→ TASKS AND EXERCISES:
1 > Please decide whether each statement agrees with the aquarium lighting thread, answering yes or no and quoting the deciding words: (a) the poster with the 100 liter tank uses CO2, (b) that poster says the plants are growing poorly, (c) that poster's tank has no reflectors.
2 > Quote the aquarium lighting thread, beginning at the words that contain "2x55w from AH" and stopping after "watts of lighting.".

# Lights



## d3tained (Sep 21, 2006)

Hi all.

I have 100 liter tank ( 26 gal ) with 56 watts in total giving me 2.1 WPG.I use C02 aswell as liquid fertz.

Now my question is do have have to add more lights to this setup?The plants are grwoing ok.

What would you guys recommend?

Thank you!


----------



## epicfish (Sep 11, 2006)

I'd bump it up to 3.5WPG if you can.

2x55w from AH Supply would give you 110watts over 26 gallons = 4.23 WPG. It's a tad high, but if you have a strict regiment of dosing/fertilizing and with good CO2, I assume you'll be fine.


----------



## trenac (Jul 16, 2004)

That depends on weather you want to stay with low light plants or go with higher light plants. If your plans include adding medium/high light plants then increased light will be needed. I would stay under 4wpg and go with 90 to 100 watts of lighting.


----------



## Gomer (Feb 2, 2004)

you can grow plenty of plants in that light if the lights have a good reflector like the AHSupply kits or T5HO with parabolic reflectors. If NO lights with the typical "reflector"...or lack of...then you will be a little limited. Youc an grow must, just won't have the bright colors in the colorful plants (they will be more green)


----------



## d3tained (Sep 21, 2006)

Thx all.

Well ive got no idea what my plants light requirments are.Yes i do have build in reflecters.I will read up on my plants and see what the requirements are and then ajust accordingly.THX ALL!


----------

[Entries for locating text and elements]
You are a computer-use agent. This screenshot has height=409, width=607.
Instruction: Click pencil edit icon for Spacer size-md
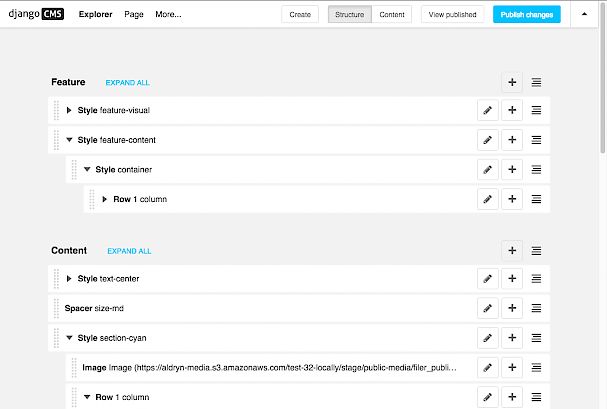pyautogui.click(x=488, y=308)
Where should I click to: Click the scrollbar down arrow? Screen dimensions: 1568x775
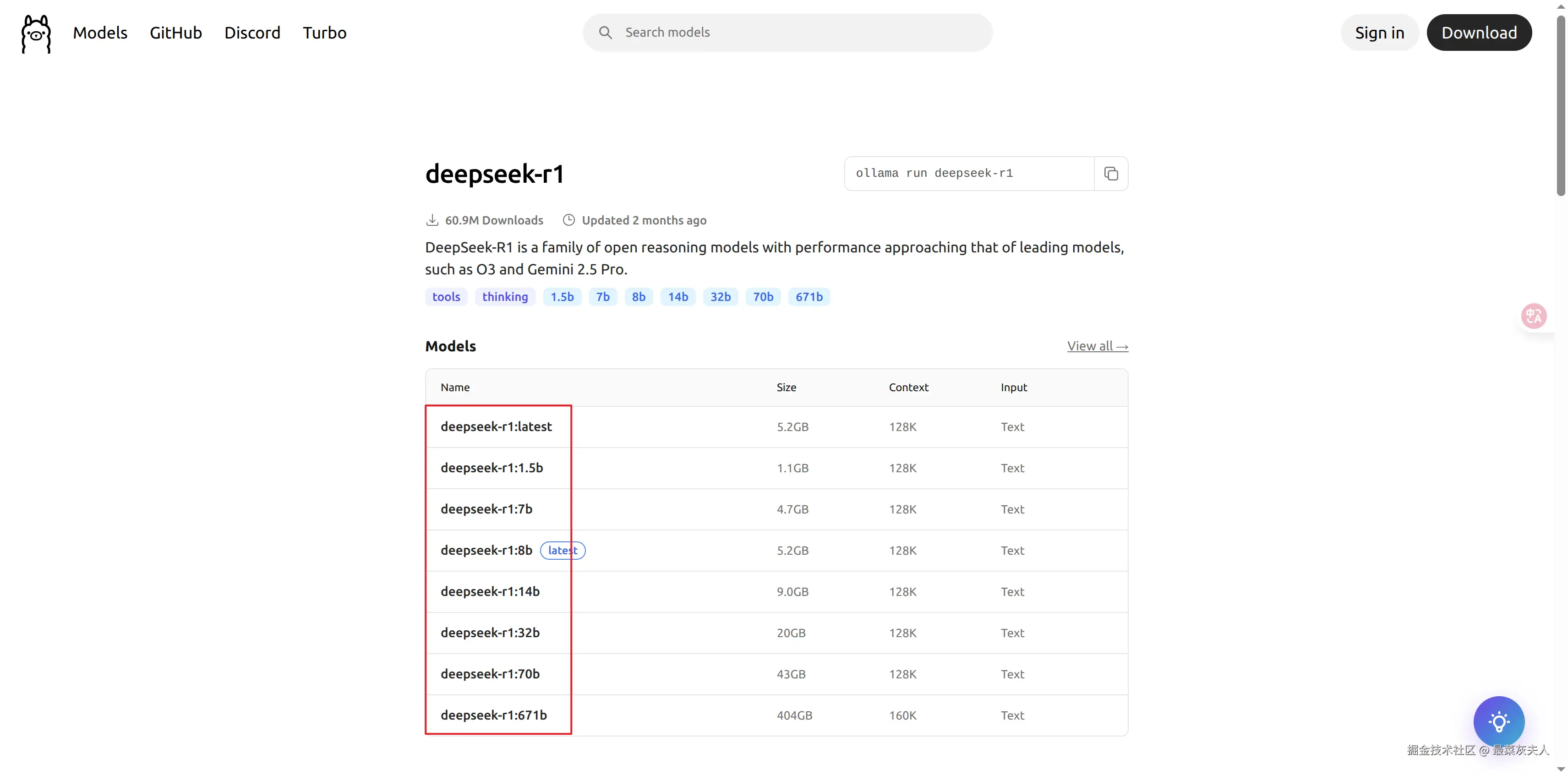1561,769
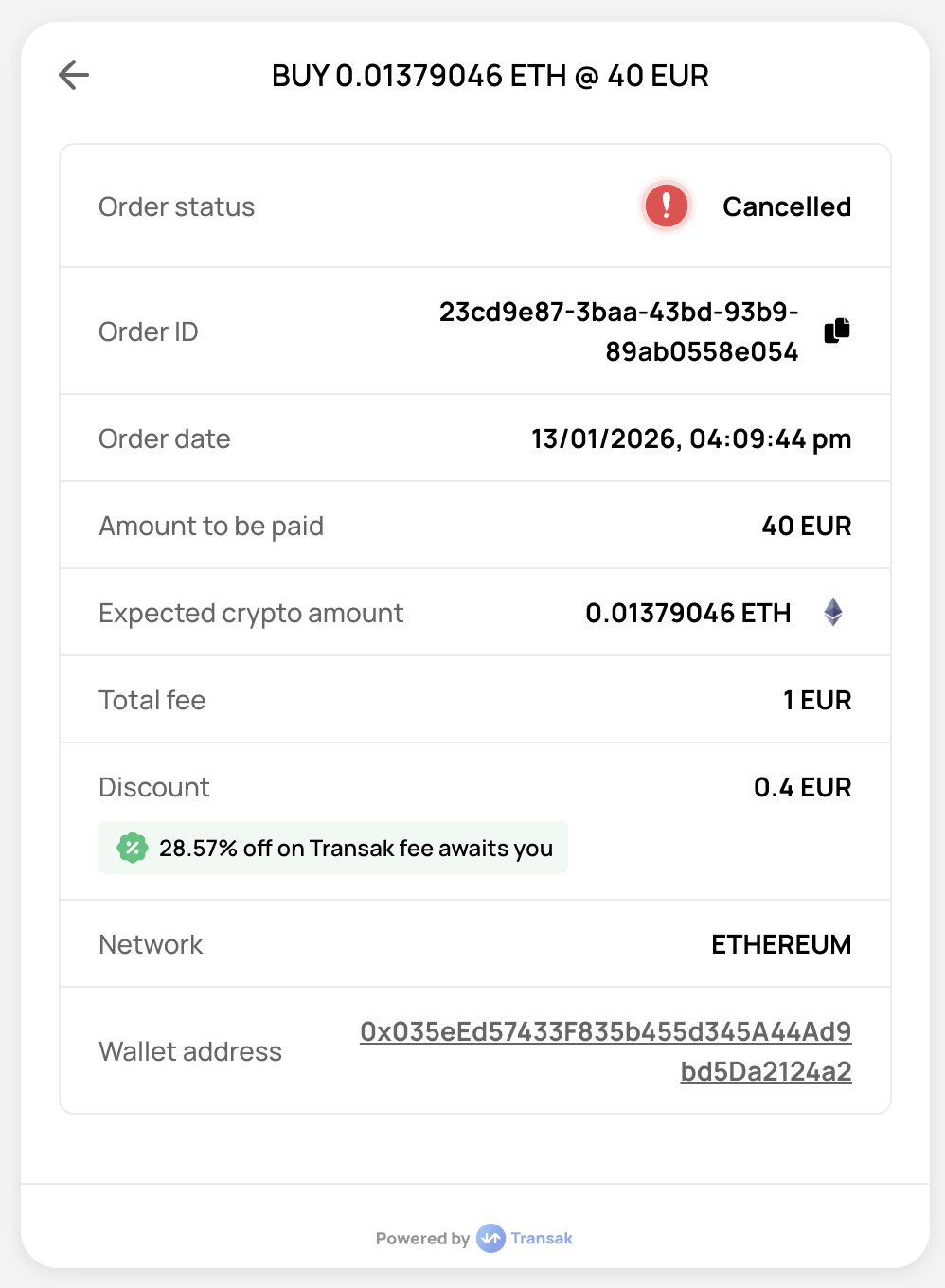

→ WRITTEN RESPONSES:
1 >
(a) Yes: "I use C02 aswell as liquid fertz."
(b) No: "The plants are grwoing ok."
(c) No: "Yes i do have build in reflecters."

2 >
2x55w from AH Supply would give you 110watts over 26 gallons = 4.23 WPG. It's a tad high, but if you have a strict regiment of dosing/fertilizing and with good CO2, I assume you'll be fine.


----------



## trenac (Jul 16, 2004)

That depends on weather you want to stay with low light plants or go with higher light plants. If your plans include adding medium/high light plants then increased light will be needed. I would stay under 4wpg and go with 90 to 100 watts of lighting.